Perry explained that modern agriculture is actually built on decades-old technology that uses synthetic fertilizers and genetically altered seeds. Indigo is using a different approach, using naturally occurring microbes to enhance yields by 10% to 15%.
Perry added that plants and microbes have always had a symbiotic relationship, with each incentivized to help the other. Using Indigo's approach, they're just giving plants more of what they naturally need.
Indigo hopes to increase yields even further in the future and is also working to connect farmers with food companies so crops grown with Indigo technology can be kept separate from the masses and appropriately labeled for consumers.
What's Up With Lithium Stocks?
What the heck's been going on with the lithium stocks? Cramer took a closer look at FMC Corp (FMC) , one of the world's leading lithium providers, to find out.
FMC is actually two companies in one, Cramer reminded viewers. The company derives 85% of its revenue from agricultural chemicals, but 15% from lithium. Why does lithium matter? It's because lithium is a primary component in batteries, the kind used in laptop computers and, yes, electric vehicles. In fact, an EV requires 1,600 times as much lithium as a typical laptop battery.
After recommending FMC last year, shares were on a roll, as the company purchased assets from DuPont prior to its merger with Dow Chemical. But then earlier this year, Sociedad Quimica (SQM) announced it was ramping up production of lithium, right as analysts were forecasting lackluster growth for electric vehicles. Add trade tensions and tariffs, and shares of FMC began to slide.
But when the company last reported, FMC delivered a 24-cents-a-share earnings beat and raised their full-year guidance. Agriculture, it seems, is a lot stronger than many people realized.

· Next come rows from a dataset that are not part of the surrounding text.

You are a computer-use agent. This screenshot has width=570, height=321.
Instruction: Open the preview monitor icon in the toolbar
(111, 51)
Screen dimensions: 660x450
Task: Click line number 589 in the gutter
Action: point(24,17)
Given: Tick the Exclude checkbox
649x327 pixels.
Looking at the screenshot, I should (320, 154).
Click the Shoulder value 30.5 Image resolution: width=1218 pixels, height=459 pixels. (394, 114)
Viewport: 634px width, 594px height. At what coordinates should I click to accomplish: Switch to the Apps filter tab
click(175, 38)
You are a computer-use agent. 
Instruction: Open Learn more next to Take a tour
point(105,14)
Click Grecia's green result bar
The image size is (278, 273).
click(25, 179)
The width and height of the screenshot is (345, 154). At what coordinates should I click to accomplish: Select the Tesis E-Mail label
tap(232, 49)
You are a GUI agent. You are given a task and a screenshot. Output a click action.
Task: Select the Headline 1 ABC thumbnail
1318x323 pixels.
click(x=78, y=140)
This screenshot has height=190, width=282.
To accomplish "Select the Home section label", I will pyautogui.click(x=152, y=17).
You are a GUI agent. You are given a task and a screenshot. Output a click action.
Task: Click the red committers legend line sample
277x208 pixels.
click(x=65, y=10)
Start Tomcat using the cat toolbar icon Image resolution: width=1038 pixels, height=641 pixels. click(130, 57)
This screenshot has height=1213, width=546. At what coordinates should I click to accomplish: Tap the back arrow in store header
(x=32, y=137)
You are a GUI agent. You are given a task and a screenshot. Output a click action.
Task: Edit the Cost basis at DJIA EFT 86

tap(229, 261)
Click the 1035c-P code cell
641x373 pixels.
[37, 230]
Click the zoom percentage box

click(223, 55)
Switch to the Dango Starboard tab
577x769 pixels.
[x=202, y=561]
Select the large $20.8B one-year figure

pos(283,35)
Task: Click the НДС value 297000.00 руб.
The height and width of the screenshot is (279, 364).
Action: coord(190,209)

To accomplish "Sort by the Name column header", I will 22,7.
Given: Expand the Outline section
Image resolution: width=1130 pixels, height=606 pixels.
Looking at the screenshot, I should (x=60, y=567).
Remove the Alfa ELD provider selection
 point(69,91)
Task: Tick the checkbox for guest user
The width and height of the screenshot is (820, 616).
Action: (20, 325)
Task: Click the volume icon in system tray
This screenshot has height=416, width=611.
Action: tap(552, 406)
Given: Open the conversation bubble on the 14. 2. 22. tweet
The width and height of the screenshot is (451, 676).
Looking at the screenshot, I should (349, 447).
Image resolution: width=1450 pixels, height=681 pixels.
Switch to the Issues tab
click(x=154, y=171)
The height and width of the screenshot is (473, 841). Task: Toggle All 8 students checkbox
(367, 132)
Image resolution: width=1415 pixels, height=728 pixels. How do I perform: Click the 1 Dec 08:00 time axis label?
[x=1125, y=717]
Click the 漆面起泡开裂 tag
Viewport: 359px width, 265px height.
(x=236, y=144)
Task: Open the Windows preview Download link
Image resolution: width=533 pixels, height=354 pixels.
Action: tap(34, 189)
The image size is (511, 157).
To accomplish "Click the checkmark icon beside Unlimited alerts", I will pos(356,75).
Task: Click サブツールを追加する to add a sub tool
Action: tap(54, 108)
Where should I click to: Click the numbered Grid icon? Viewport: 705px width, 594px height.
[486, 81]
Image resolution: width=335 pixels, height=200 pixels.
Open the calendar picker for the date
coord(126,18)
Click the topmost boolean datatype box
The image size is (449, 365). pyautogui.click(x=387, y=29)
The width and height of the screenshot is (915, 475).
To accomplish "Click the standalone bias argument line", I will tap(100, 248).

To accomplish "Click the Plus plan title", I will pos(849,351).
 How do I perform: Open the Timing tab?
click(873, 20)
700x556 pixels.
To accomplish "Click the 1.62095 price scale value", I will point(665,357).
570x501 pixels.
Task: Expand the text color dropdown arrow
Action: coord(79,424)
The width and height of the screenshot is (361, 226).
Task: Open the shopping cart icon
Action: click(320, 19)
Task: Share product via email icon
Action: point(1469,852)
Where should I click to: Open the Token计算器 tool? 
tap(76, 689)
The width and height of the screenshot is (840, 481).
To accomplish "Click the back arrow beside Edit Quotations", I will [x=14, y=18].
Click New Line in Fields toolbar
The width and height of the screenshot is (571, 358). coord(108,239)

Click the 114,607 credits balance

Shares of FMC trade at just 13 times earnings and Cramer said with a 15% growth rate, FMC is a steal.
In his "No-Huddle Offense" segment, Cramer reminded viewers that what goes up can, and often does, come down. That could be the case with inflation, which the Federal Reserve recently categorized as only temporary.
Cramer said there are a number of deflationary forces in the market. There's currently a glut of autos in our country, something President Trump aims to fix with new tariffs. But in the meantime, the glut is deflationary. Then there's oil, where OPEC is considering removing production caps to help ease prices. Also deflationary.
The recent spike in lumber prices could soon reverse course, Cramer added, after a pro-Canada ruling over lumber tariffs. Keep an eye on Weyerhaeuser (WY) for a read on that market. Then there's freight costs, which will likely come down as railroads add capacity, and even steel, where Nucor (NUE) is picking up the slack from imports that now cost a lot more.
Add all of these factors together and Cramer said the Fed was right to view this recent spat of inflation as only temporary. That explains why interest rates have been ticking lower, even though no one seems to be talking about it.